The bank holiday is rumored to be set for next week, with Thursday November 11 pinpointed as the likeliest date.
According to radio host Steve Quayle, a pastor was told by one of the managers of a prominent east coast bank that banks would close for an undetermined amount of time, and that when they reopened, “all withdrawals by checks would be limited to $500 per week – no matter what the balance in the account is.”
Limiting the amount of money customers can withdraw or blocking the facility altogether reminds us of a Citigroup advisory that was sent to customers at the start of the year which stated that the bank reserved “the right to require (7) days advance notice before permitting a withdrawal from all checking accounts.” The story stoked fears that financial institutions were preparing for bank runs.
On his website, Quayle asks, “When in U.S. History has a sitting President taken off on an overseas trip for an extended period of time, with 65 airplanes, 34 warships reportedly 3,000 people including his friends and cohorts, at the pinnacle of an economic and political upheaval?”
Fears of a bank holiday first arose in June of last year, when it was rumored that banks would close their doors in early September. Concern was fueled by reports that US embassies in foreign countries were purchasing large quantities of local currency.
With Brazil and other countries now threatening to take drastic currency measures to protect themselves against a dollar crisis, a similar financial environment is stoking identical fears.
Bank holidays are not without precedent in the United States.
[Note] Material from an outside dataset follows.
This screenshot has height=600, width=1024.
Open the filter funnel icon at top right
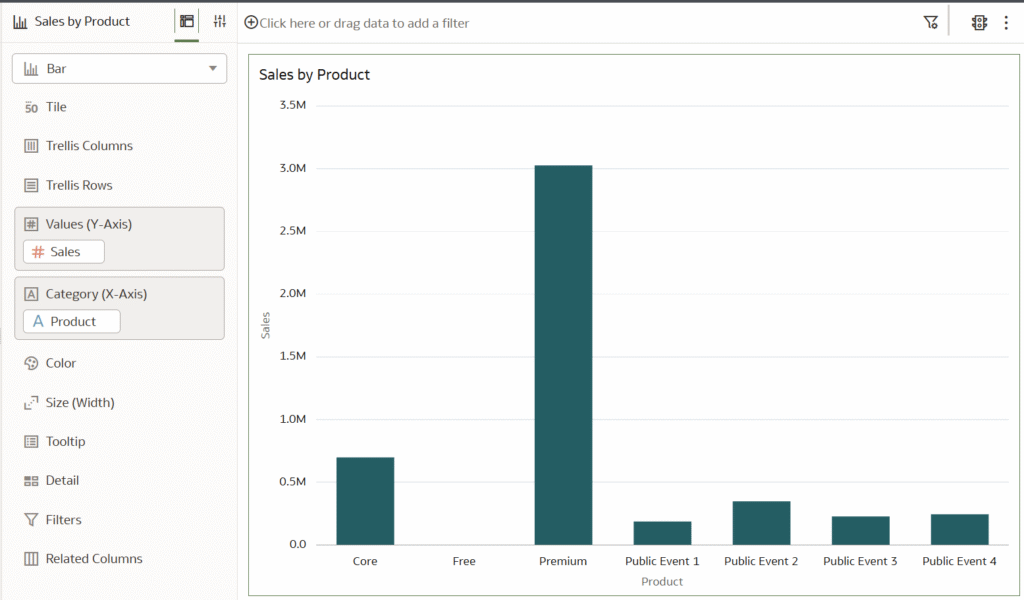click(930, 21)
On March 5 1933, newly elected Franklin Roosevelt declared a “bank holiday” that lasted four days, during which he rammed through the Emergency Banking Act which granted FDR near dictatorial control over the dealings of banks. The Act also forced every citizen and business in the country to relinquish their gold in exchange for paper currency.
The 1933 bank holiday served as a face-saving mechanism for many financial institutions – thousands of them never reopened after the closure period had ended.
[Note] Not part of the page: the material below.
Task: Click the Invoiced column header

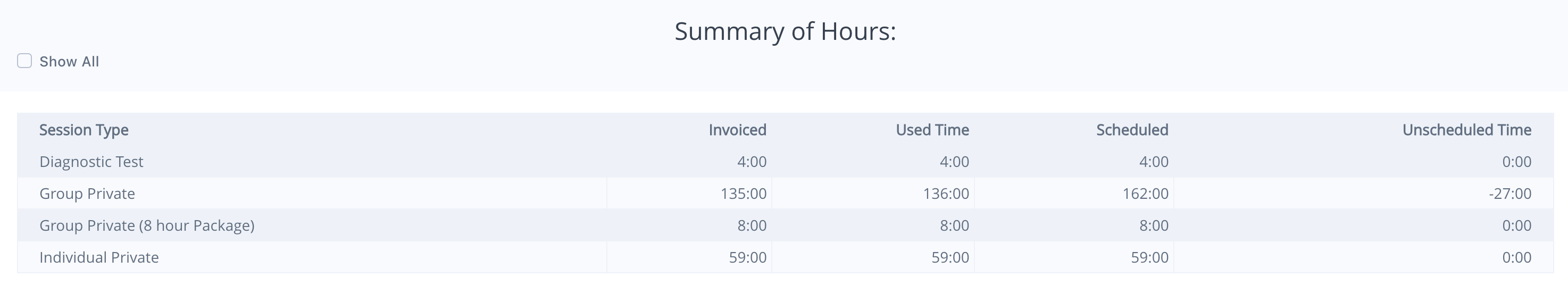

While we expect it to be business as usual next week and the rumors to subside as they did last year, the mere fact that this fear keeps cropping up shows how jittery the economic landscape is right now.
Indeed, the debate is no longer about whether the US financial system and the dollar will come crashing down or not, but if that inevitable process will be characterized as a sudden collapse or death by a thousand cuts. The latter seems to be more likely, with a few lurches and leaps along the way, the first of which was Ben Bernanke’s announcement on Tuesday that the Fed will buy $600 billion of U.S. government bonds over the next eight months.
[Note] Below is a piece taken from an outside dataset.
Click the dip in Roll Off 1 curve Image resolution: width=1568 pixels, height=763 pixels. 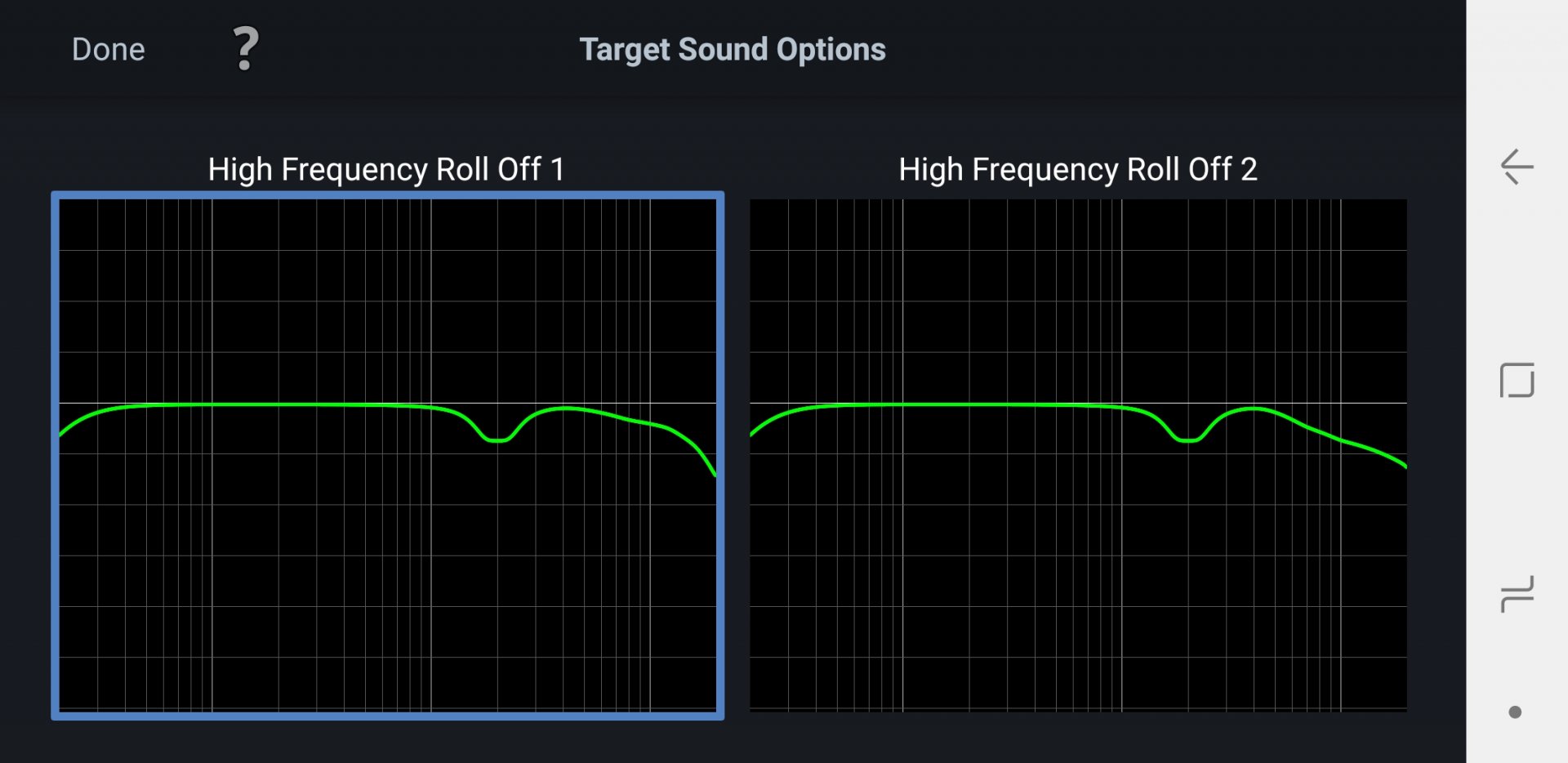497,440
The blame for this turmoil can be laid firmly at the feet of Bernanke, acting at the behest of the Fed’s owners, who having promised in June last year that they would not monetize the debt of the U.S. government. have now embarked upon a “mad experiment” that will precipitate “the collapse of the US dollar paper standard,” as CLSA’s Chris Wood describes it.
As the Honorable Louis McFadden, Chairman of the House Banking and Currency Committee, warned in 1933, the Fed does not care that it is killing the dollar because its role is to represent the interests of its international owners and its Wall Street cronies, not the American people.
“Some people think that the Federal Reserve Banks are United States Government institutions. They are private monopolies which prey upon the people of these United States for the benefit of themselves and their foreign customers; foreign and domestic speculators and swindlers; and rich and predatory money lenders,” said McFadden.
So while the happy clappers on Wall Street are drunkenly celebrating the fact that their artificially inflated stock market is surging solely as a result of the value of the dollar being eviscerated, Main Street is hunkering down for a long winter, beset by worries about hyperinflation, rising food prices and gas price hikes, as oil follows gold’s meteoric rise, again solely as a result of the Fed’s decision to debase the greenback.
Financial upheaval has been matched by political upheaval, and we can only hope that Congressman Ron Paul and his son, Senator in waiting Rand Paul, can build momentum to finally cut out the cancer that is destroying America – by ending the Fed for good.